Anyway, a bit later on in the journey I was in "drive", and suddenly all power went (the car is a 2.0FSI automatic - not DSG). It felt just as if I'd shifted the gear stick to neutral because the engine continued to free rev, but no power was being transferred to the wheels. I coasted to the side of the road (even though still in Drive!) and stopped, and whenever I moved the gear stick from neutral to "drive" or reverse, the whole car lurched violently forward or back - it just did not engage into gear cleanly at all.

Stopped the engine, restarted a couple of minutes later and all was fine! I was just wondering if anyone has any suggestions as to what could have been wrong to cause these symptoms? Cheers.
 
I would suggest that water had got into the electronics. I doubt it got into anywhere mechanical.
 
Be real careful about driving through water. My mate wrote off his Saab 95 by driving through about 8 inches of water. The air intake is down by the bumper and the engine just hoovered it up. Engine was totalled - car was worth about £7k but replacement was uneconomical. A few weeks later I was at exactly the same spot and it was flooded again. Did a U-turn - not even prepared to risk it.

I'm sure someone on here could enlighten us as to where the air intake is for the various Audi models. I think the Renault Espace is another "under the bumper" job.

Paul
 
didnt somebody else have a problem with an auto Fsi breaking down after going throught a puddle? IIRC, he replaced a pick up sensor on the flywheel without any luck but after sitting for a week or so it stated fine, guess after drying out completely.
 
The intake is on the underside of the airbox, so open the bonnet and have look at where it is, normally just behind the headlight.

(Source records)
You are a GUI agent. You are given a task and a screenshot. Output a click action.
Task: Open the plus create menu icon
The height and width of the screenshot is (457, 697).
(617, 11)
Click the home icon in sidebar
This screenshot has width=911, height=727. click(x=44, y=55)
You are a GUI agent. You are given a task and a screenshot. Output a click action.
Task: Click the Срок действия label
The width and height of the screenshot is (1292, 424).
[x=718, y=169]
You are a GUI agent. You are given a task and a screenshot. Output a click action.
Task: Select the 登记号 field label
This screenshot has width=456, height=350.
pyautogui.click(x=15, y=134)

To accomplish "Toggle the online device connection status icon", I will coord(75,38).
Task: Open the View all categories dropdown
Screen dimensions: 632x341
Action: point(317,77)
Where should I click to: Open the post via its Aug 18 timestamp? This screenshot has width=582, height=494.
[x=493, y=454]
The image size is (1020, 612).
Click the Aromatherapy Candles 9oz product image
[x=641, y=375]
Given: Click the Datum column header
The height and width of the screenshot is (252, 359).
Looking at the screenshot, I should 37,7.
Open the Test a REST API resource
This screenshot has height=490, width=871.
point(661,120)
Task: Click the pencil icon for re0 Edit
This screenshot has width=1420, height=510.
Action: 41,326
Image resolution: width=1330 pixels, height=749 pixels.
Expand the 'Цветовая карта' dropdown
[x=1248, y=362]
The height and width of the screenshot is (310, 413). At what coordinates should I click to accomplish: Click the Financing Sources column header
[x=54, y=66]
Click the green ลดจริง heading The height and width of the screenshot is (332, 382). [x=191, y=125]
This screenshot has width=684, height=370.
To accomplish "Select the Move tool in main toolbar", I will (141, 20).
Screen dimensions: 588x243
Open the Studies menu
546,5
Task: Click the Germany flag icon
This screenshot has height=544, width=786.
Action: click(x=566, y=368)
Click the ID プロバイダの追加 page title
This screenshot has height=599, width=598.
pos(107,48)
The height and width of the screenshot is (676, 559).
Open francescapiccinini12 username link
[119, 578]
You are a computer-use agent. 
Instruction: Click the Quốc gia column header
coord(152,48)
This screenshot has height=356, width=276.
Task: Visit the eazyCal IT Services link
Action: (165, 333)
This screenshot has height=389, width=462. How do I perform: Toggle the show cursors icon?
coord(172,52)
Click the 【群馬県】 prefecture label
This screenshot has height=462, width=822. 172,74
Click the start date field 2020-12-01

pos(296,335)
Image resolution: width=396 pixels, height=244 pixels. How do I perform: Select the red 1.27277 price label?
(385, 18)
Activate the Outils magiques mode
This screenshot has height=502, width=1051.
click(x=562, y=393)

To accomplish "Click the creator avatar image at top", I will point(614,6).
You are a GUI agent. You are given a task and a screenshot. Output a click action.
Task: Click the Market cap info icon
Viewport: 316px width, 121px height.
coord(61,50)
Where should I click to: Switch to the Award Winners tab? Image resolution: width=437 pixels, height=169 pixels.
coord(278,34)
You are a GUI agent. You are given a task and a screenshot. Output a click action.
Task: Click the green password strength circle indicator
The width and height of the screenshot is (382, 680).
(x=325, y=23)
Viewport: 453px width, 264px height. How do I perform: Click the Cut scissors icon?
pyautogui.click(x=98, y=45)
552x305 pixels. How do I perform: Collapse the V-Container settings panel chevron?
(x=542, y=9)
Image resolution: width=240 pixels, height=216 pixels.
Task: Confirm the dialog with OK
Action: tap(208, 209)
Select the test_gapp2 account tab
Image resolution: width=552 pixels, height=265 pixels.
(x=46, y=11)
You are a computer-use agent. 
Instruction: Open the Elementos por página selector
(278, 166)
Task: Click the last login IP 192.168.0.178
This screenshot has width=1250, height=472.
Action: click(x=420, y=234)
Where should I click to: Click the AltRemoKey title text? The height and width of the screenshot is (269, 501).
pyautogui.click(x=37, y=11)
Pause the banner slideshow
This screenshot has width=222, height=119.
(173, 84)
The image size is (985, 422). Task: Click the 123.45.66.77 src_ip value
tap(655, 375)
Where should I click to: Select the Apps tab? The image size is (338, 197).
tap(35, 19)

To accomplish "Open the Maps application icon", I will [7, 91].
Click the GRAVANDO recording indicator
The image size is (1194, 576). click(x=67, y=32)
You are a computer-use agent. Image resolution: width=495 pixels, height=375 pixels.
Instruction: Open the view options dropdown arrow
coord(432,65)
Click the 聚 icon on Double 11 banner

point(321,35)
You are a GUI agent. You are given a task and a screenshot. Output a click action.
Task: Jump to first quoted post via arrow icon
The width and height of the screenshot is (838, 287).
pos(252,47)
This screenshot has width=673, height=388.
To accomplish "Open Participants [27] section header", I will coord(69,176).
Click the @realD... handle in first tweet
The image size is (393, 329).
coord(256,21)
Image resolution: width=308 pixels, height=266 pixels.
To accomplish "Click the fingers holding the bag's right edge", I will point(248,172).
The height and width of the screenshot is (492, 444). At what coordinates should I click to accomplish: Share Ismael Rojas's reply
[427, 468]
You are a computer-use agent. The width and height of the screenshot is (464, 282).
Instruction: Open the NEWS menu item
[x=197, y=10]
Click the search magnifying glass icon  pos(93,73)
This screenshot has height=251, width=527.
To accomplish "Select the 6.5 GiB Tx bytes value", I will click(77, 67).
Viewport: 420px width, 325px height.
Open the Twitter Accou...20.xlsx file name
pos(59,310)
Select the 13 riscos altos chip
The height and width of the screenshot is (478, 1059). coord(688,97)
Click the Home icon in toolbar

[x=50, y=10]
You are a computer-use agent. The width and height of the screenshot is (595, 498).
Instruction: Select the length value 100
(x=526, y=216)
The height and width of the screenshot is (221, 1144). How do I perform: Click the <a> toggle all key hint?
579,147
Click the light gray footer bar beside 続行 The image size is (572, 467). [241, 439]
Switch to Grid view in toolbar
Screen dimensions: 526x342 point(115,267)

### What you will do
In the car forum thread, how deep was the water that wrote off the Saab 95?

### Output
About 8 inches.